For the pro-tunnel forces, the handiest targets are named Tim Eyman and Mayor Mike McGinn. Eyman is obliging by continuing his microphone-hogging ways, stirring up votes against tolls for his Initiative 1125 in November. (Tolls play a supporting role in the tunnel debate, since opponents point to the way tolls, if set too high, would push traffic out of the tunnel and onto the streets.) Mayor McGinn has not taken the bait, keeping a low profile on the tunnel for now, lest his current unpopularity scare more tunnel-supporters into voting. Both Eyman and McGinn are lumped together as forces for "delay," and that word has a handy subtext of congestion and traffic jams.

Another way to reach late-deciders is to tag along behind a current headline issue, in this case the economic jitters in the wake of Europe's problems and the dithering in D.C. The pro-tunnel forces were quick to play this card Tuesday, rolling out advocates for the city's industrial and manufacturing workforce to stress how important it is to move freight and get to customers. Here's how King County Executive Dow Constantine put it:

“We have tremendous industrial and trade assets, including Boeing, hundreds of smaller manufacturers, and the North Pacific fishing fleet. By approving Referendum 1, we retain an essential north-south corridor through downtown and create a working waterfront that will sustain tens of thousands of jobs for years to come."

The flip side of this issue is that with tax revenues plummeting, we can't afford the tunnel and its risks of cost-overruns. And further, that some of the contortions of the tunnel solution — particularly the connections from its north portal near the Gates Foundation to the Ballard industrial area — may make freight mobility worse.

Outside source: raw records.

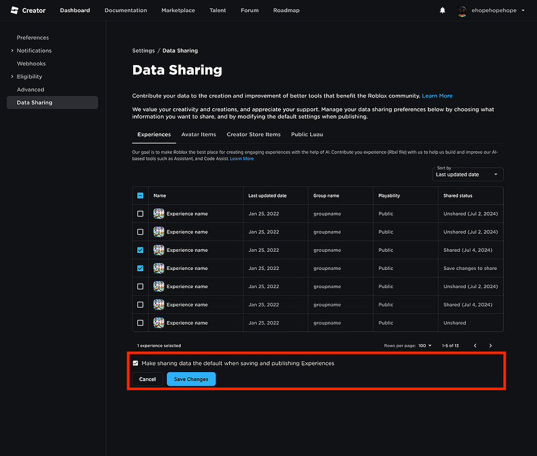Open the notifications bell

442,10
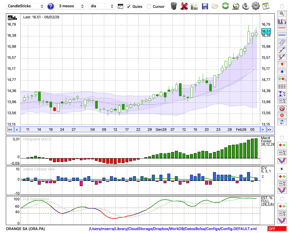
Task: Click the << scroll-to-start button
Action: (x=10, y=130)
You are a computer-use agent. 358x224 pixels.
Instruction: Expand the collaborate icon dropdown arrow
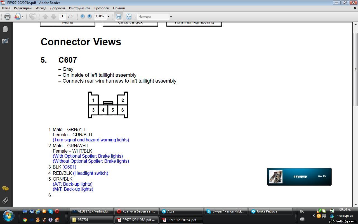[23, 17]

Underlying such appeals is the tactic, used by both sides, of painting a dire picture if the other side prevails. Vote for the tunnel and a $7 billion abyss opens before our feet. Defeat the tunnel and the city becomes an economic basket case (or a political bedlam). Sen. Ed. Murray (D-43) used to chair the Senate Transportation Committee, so he's been through all these battles, including getting the legislature to put $2.4 billion of state money into the SR-99 project. At a Crosscut editorial lunch Tuesday he was asked what would happen if Referendum 1 is defeated.

"If there's a 'no' vote, the entity that has to act is the Legislature," Murray said. He said there would be three paths to follow. One, "if Seattle can present a unified plan," would be to accept that, adding that unity would be unlikely if the tunnel receives a thumbs-down. Second, "the most responsible thing to do" and most likely, is the Legislature sticks with the deep-bore tunnel. The third, the dire-picture one, is that the state decides to tear down the current Viaduct, a safety hazard, and then washes its hands of the whole mess. That means letting the city figure out its own routing of traffic, and allocating what remains of the $2.4 billion (maybe half) to projects in Spokane and elsewhere.

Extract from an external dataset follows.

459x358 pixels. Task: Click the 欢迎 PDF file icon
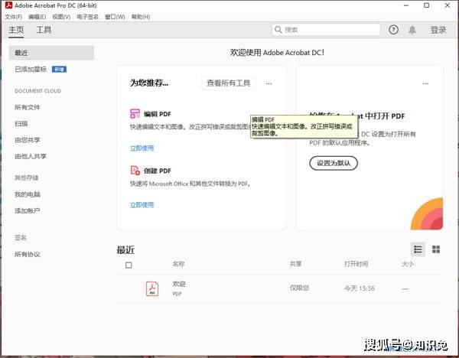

Could that happen, letting the city stew in its own mess? It's unlikely the City Council would let go of the issue it has steered these past years, and bonded over. Even more unlikely that the Legislature wants the thankless task of coming up with a new solution, even if it had the satisfying flavor of sticking it to Seattle.

Murray also  provided a larger context to think about the war-ravaged landscape if the tunnel gets a no vote. He and others are working on a comprehensive new statewide transportation funding package, probably not ready for prime time before 2013. Among its possible components: a way for local districts to impose tolls (should Eyman's anti-toll initiative pass); a way to fund the missing $2 billion on the 520 bridge, maybe with a redesign that is more transit-friendly (for bus rapid transit) and less costly; and a way to fund billions of statewide highway and transit needs. If so, it's possible that some of that money could go to fund a solution to the wreckage of a demolished Viaduct — bailing out a city stuck with the mess of no Viaduct, no tunnel, no transit, and no money.